Once there, they were shocked to find that no stretchers were available to take the patient around for tests and treatment.

“At first, two of us ran around in different directions in the hospital for a stretcher, but there was none. We asked some hospital employees, but they either did not even bother to answer or told us to wait,” Munna Kumar, Kunwar’s grandson, said.

“We did wait for a few minutes, but realised we were losing precision time. We looked around and saw a torn plastic sack. We made our grandmother lie on it and carried her around to doctors, for a CT scan and then back to the emergency ward where she was later admitted. There were just the three of us and we had a hard time carrying her around,” Munna added.

He said this was not the rosy picture of health care that politicians often painted.

Asked about the incident, hospital manager Kaushal Kishore Dubey said: “The family members of Phuljharo Kunwar had brought her to the emergency here. They asked the medical staff for a stretcher and were told to wait a bit. But they did not wait and carried the patient themselves. There is no dearth of stretchers here.”

Prodded further, Dubey said the district hospital had two stretchers, both of which were in use when Kunwar was brought in.

Sources said the stretchers were in a pitiable state and were seldom used to carry patients.

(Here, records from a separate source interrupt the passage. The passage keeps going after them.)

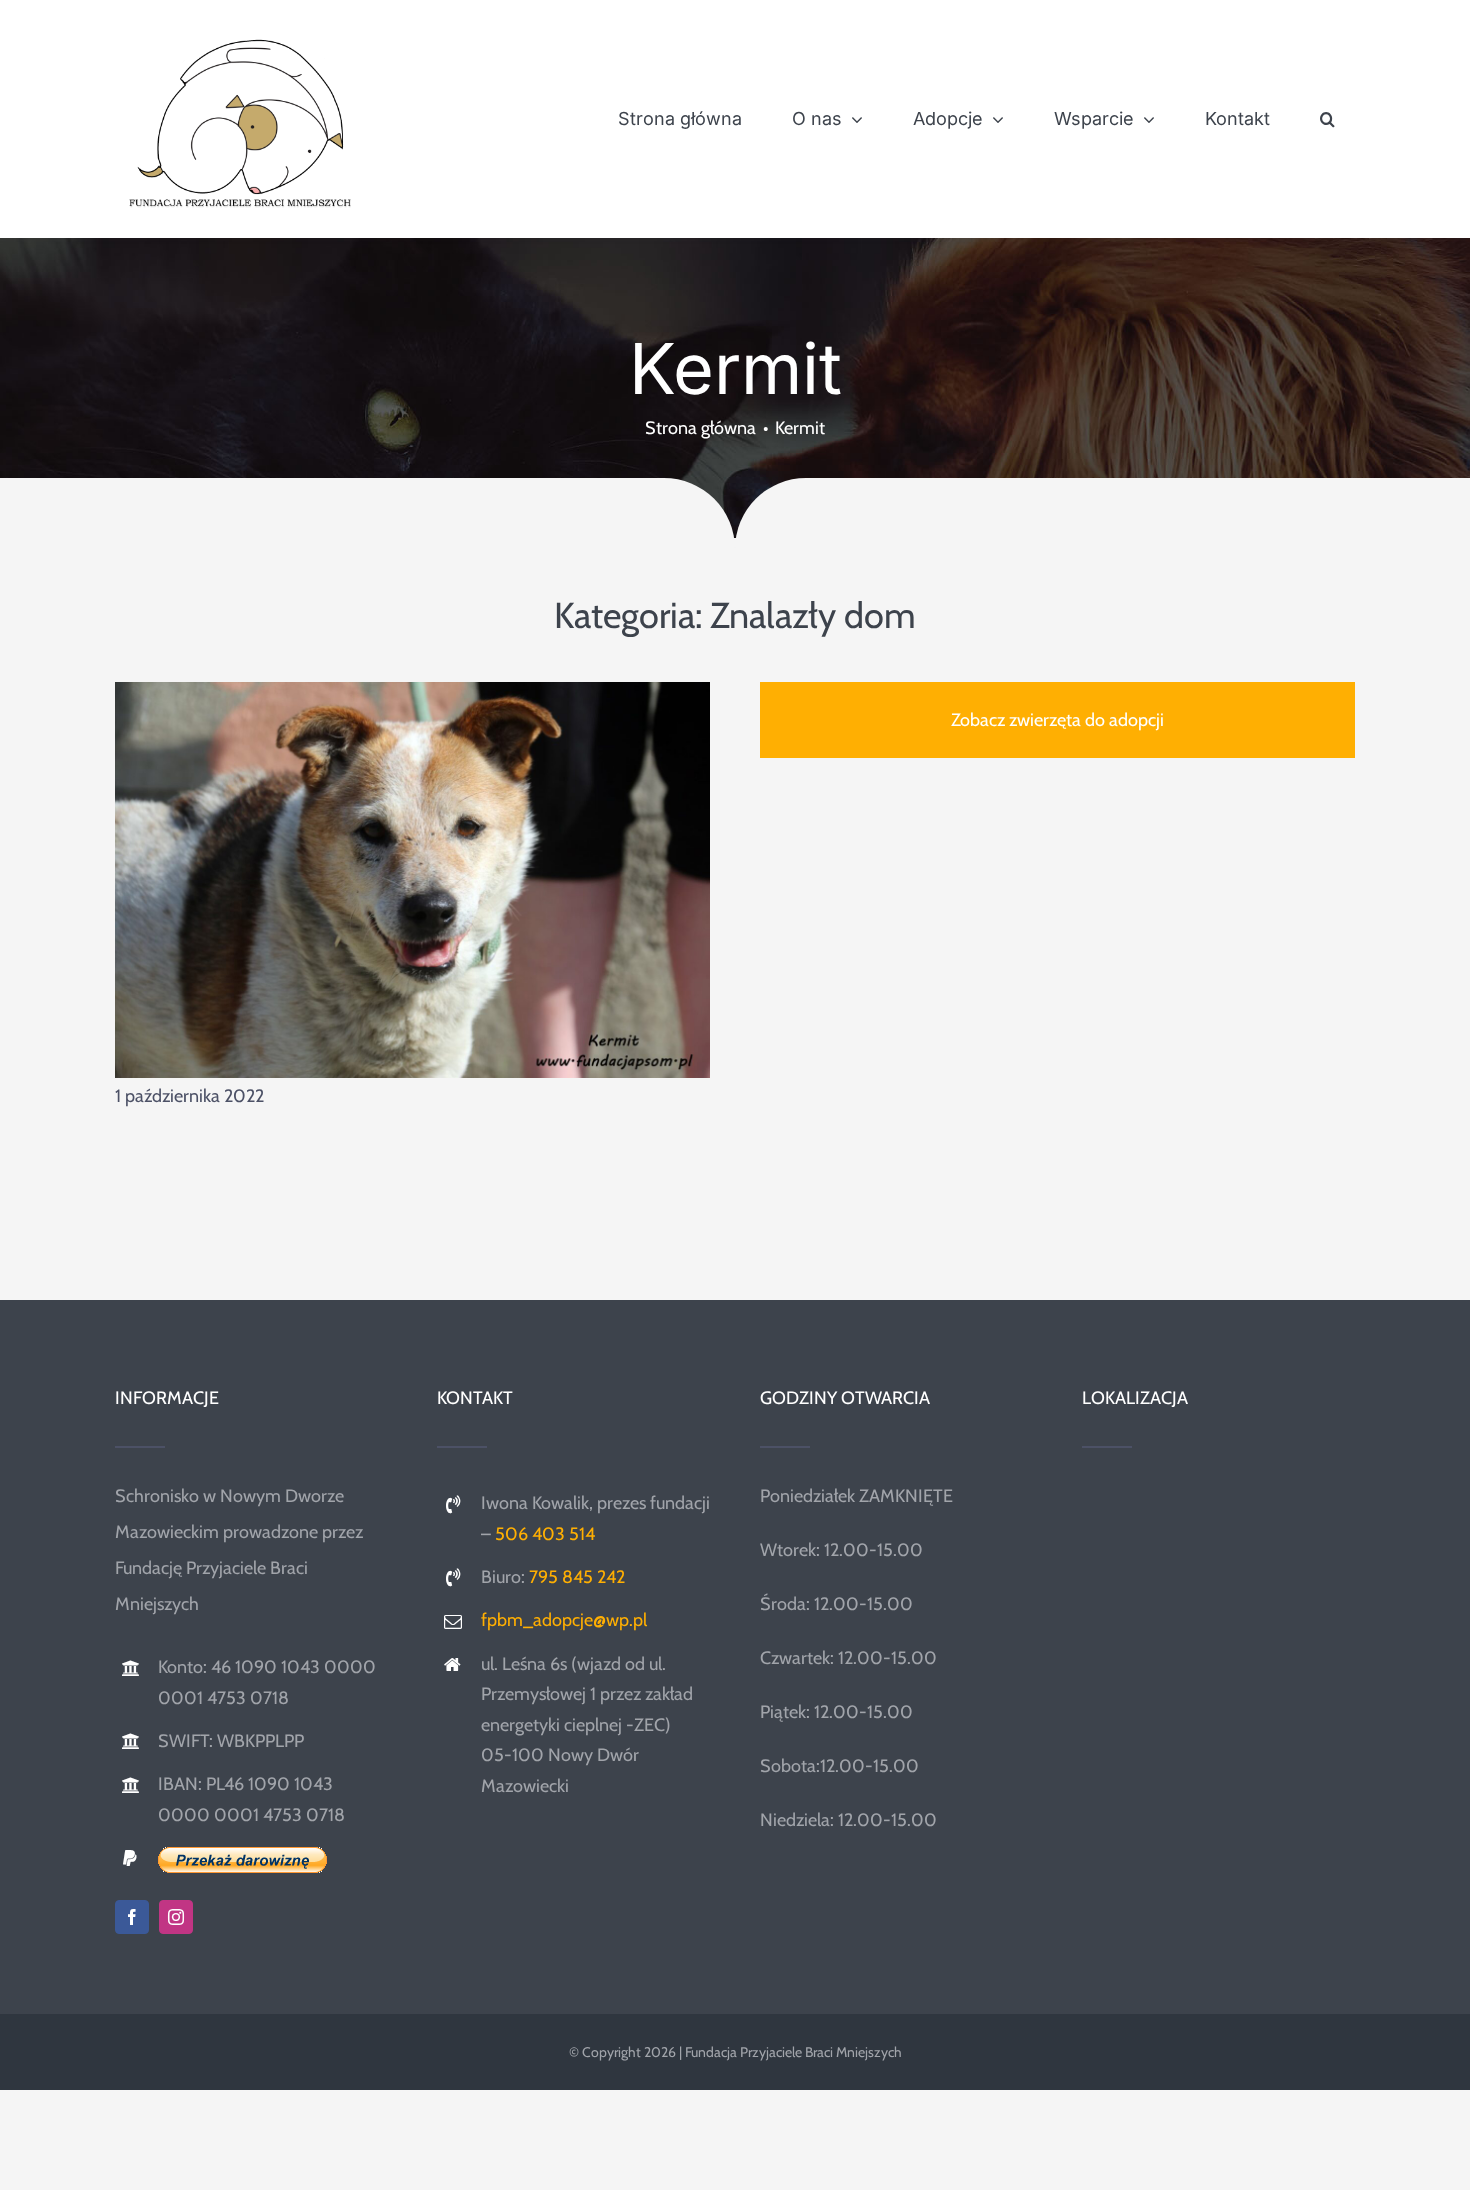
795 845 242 (577, 1577)
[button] (1327, 119)
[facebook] (132, 1917)
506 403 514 (545, 1534)
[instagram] (176, 1917)
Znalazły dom (813, 615)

The mobile phones of the Bhojpur civil surgeon and the Ara Sadar Hospital medical officer in-charge remained switched off on Saturday.

Rashtriya Janata Dal leader Tejashwi Prasad Yadav shared a photograph of the woman being carried on the plastic sheet and said: “This is chief minister Nitish Kumar’s BJP-type of development during 16 years of (his) rule.”

Health minister Pandey’s tenure has been pockmarked with allegations of inefficiency.

There have been waterlogging inside buildings, wards and operation theatres, complaints of misbehaviour by hospital staff and doctors with patients and their kin, absence of doctors from duty, lack of ambulances and hearses due to which people have been forced to carry patients and bodies themselves, bungling in tests, especially those pertaining to Covid-19, dearth of investigative facilities at government hospitals and poor nursing.

There are around 12,000 government hospitals and health centres in Bihar — 36 district hospitals, 67 referral hospitals, 54 sub-divisional hospitals, 533 public health centres, 9,949 sub-centres and 1,393 additional public health centres.

On Saturday, Nitish chaired a review meeting of the health department against the backdrop of a fast-spreading viral fever and cases of dengue and swine flu that have only added to the Covid woes.

Health minister Pandey and senior officers of the department were present.